Le document fait état d’une hausse de 24 % par rapport à l’année 2024, dans un contexte de détérioration de la situation sécuritaire, particulièrement dans l’Est du pays.
Selon le BCNUDH, ces violations ont fait plus de 18 000 victimes, dont 2 806 femmes et 1 394 enfants.
Les groupes armés sont responsables de 71 % des violations enregistrées, avec en tête le mouvement AFC/M23, cité comme principal auteur.
Les agents de l’État sont impliqués, eux, dans 28 % des cas.

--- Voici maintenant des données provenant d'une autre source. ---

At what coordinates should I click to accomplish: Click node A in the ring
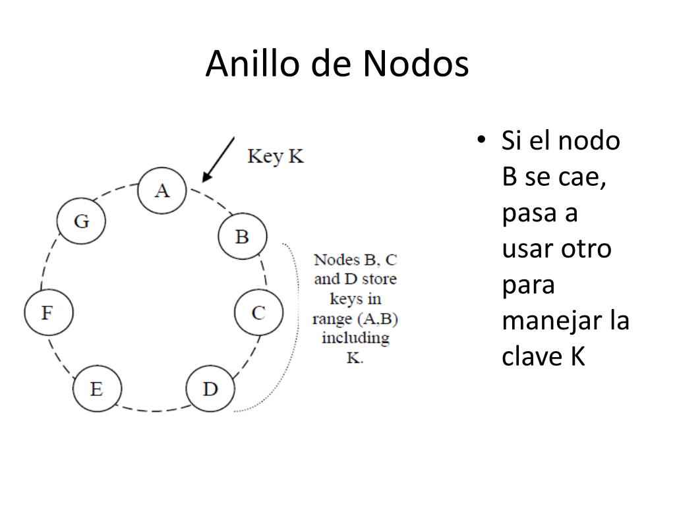click(162, 190)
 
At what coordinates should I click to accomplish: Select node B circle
click(243, 237)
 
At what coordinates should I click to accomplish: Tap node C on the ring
click(258, 312)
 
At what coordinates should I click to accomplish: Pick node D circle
click(210, 389)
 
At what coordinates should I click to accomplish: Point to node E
click(97, 389)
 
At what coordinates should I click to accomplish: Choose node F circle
click(49, 312)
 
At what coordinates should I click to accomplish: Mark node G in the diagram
click(81, 221)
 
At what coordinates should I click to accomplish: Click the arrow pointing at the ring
click(218, 159)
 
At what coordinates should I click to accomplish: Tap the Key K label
click(276, 157)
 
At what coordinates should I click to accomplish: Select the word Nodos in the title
click(416, 64)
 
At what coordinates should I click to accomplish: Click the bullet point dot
click(481, 140)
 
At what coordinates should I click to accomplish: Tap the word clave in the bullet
click(532, 356)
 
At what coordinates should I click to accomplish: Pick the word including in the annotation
click(355, 338)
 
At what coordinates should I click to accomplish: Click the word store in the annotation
click(379, 279)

Le rapport souligne également une forte degradation sécuritaire dans l’est du pays après la prise de Goma et Bukavu, ainsi que de larges zones du Nord-Kivu et du Sud-Kivu, par l’AFC/M23 et l’armée rwandaise.
Autre tendance préoccupante : les violences sexuelles liées au conflit ont augmenté de 59 %, avec 1 479 victimes documentées.
Le document met aussi en garde contre un rétrécissement de l’espace civique, marqué par des pressions accrues sur les défenseurs des droits humains, les journalistes et certains membres de l’opposition.
Le Conseil national de cyberdéfense est notamment pointé du doigt pour avoir procédé à des arrestations et détentions illégales de centaines de personnes, privées d’accès à leurs proches et à leurs avocats, indique le BCNUDH.